Markets started lower but managed to work their way back to positive territory to end the week. Bond yields were higher again and Russia cut oil production by 5% to push crude higher along with the energy sector. No big news out during the day left traders to do their own thing without influence… as you can see on the chart that just led to more indecision. Earnings were again mixed with some beats and some misses. Now we take the weekend to dig in some and formulate a plan for the coming week. A look at the charts shows the S&P 500 index closing back above the 4086 key level. It showed some resilience to bounce off the lows of the day. The NASDAQ shows a flag pattern breaking below the 10 DMA and the uptrend line on the move from the January lows. No decisions for investors relative to direction as they weigh the outlook for the markets as it relates to growth and inflation. The topic of choice remains the Fed and the labor markets. The Fed Chair and presidents all stated that inflation is starting to ease, but interest rates will still likely rise. The focus on the Fed comments were the two data points from last week that we discussed… employment data was too high and the ISM Services showed positive growth. All the Fed heads talked about both as a need to continue to hike rates. Cryptocurrency got slaughtered on Thursday as Kraken settled with the SEC on staking operations… fear of regulatory issues remains in the sector some more selling on Friday. All said the leaders need to take control if the upside is to resume. Indexes are showing signs of retracing their gains and thus we hit some stops, took some more gains, and letting this unfold.

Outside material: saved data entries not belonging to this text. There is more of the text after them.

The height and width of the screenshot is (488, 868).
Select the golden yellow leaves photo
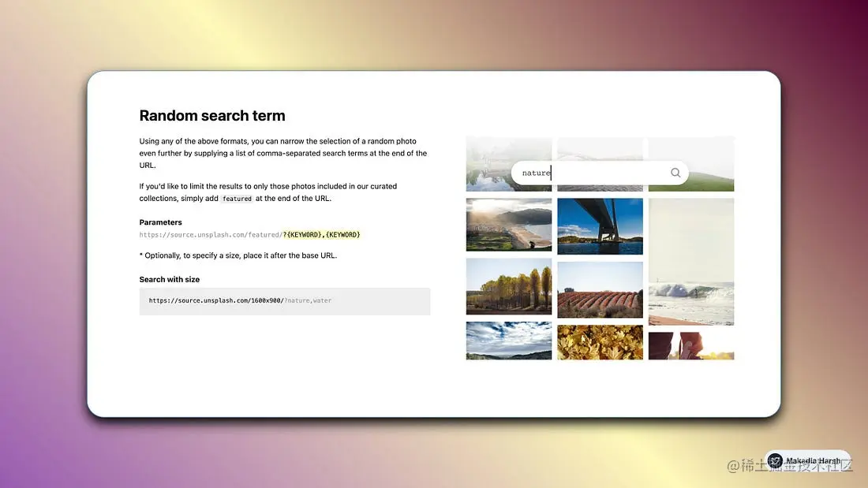600,342
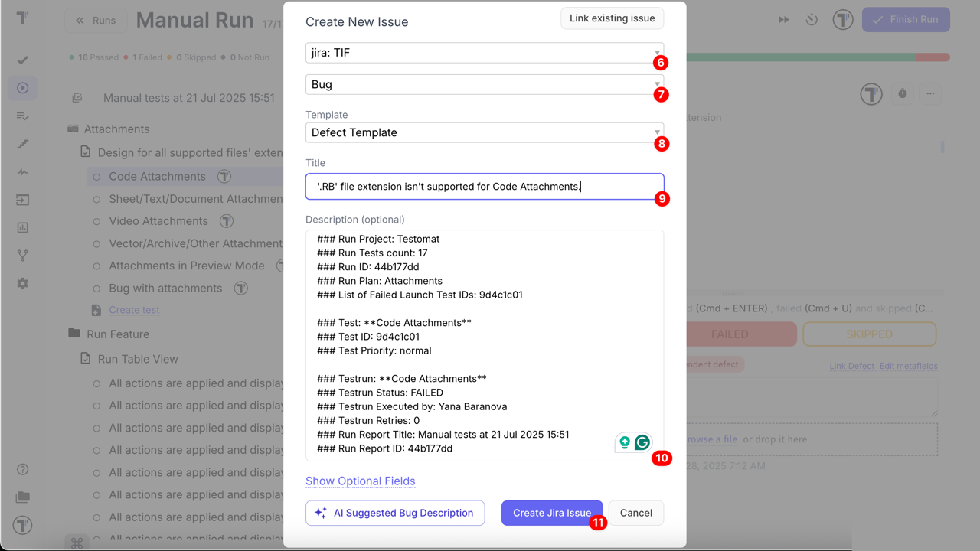Image resolution: width=980 pixels, height=551 pixels.
Task: Open the analytics chart icon in the sidebar
Action: (22, 227)
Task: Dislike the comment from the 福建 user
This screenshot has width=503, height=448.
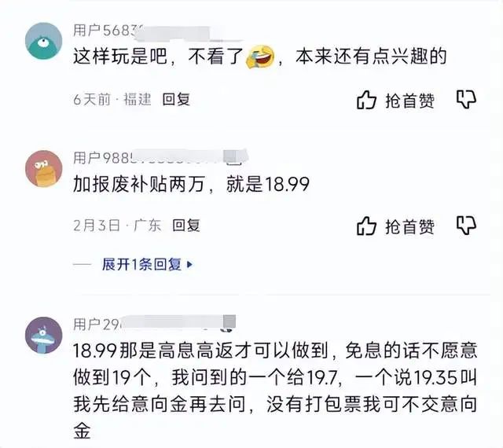Action: click(466, 99)
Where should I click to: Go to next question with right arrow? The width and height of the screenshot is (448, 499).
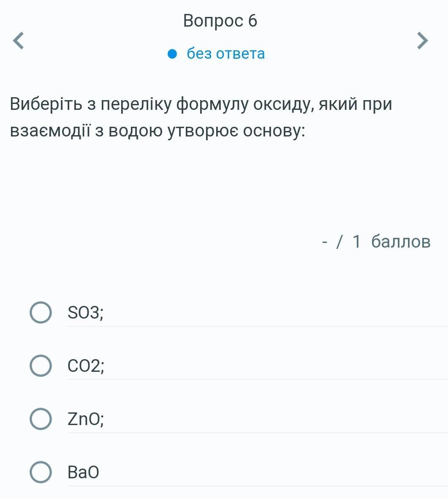[422, 41]
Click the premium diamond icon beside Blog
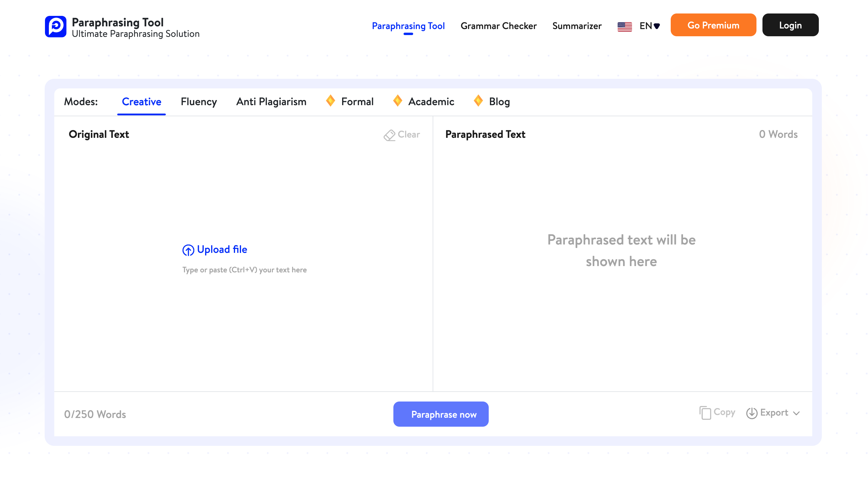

The volume was average, the VIX closed at 20.5 climbing during the week and showing anxiety among investors. The S&P 500 index closed up 0.2% for the day. The NASDAQ was down 0.6%. Small Caps (Russell 2000) were up 0.2%… mixed day for stocks. The ten-year treasury yield closed at 3.74% up 6 bps for the day as TLT reversed on the rise in rates and broke support. Crude (USO) was up 2.8% after Russia announced a 5% cut in oil production. Gasoline (UGA) was up 2.6% and holding near the 50 DMA. Natural gas (UNG) was up 5.2% and holding near the April 2021 lows. The dollar was higher on the day. We adjusted our stops and will focus on managing the risk as we hit targets on the upside position.
Things to Watch This Week: 1) CPI on Tuesday. 2) Retail Sales and Empire State PMI on Wednesday. 3) Housing Starts, Permits, PPI, and Philly Fed on Thursday.
Key Data: 1) New York Fed inflation expectation (5% versus 5% previous). 2) Wholesale Inventories (0.1% versus 0.1% previous. 0.1% expected). Consumer Credit ($12 billion versus $28 billion previous. $27 billion expected). 3) Jobless Claims (196k versus 183k previous. 192k expected). Continuing Claims (1.69 million versus 1.65 million previous). 4) University of Michigan Consumer Sentiment Index (66.4 versus 64.9 previous. 65.1 expected). 5) Powell speaks on Tuesday… all ears want to hear if he has truly changed his tone inflation. Powell in his comments did seem confident that inflation is declining and we are on the path to a soft landing… markets liked what he had to say… if he truly believes that, equities will rally in response… until which time earnings fall based on slower growth. He didn’t address the growth side of the equation, but he did elude to disinflation as part of the process. Remember, don’t fight the Fed.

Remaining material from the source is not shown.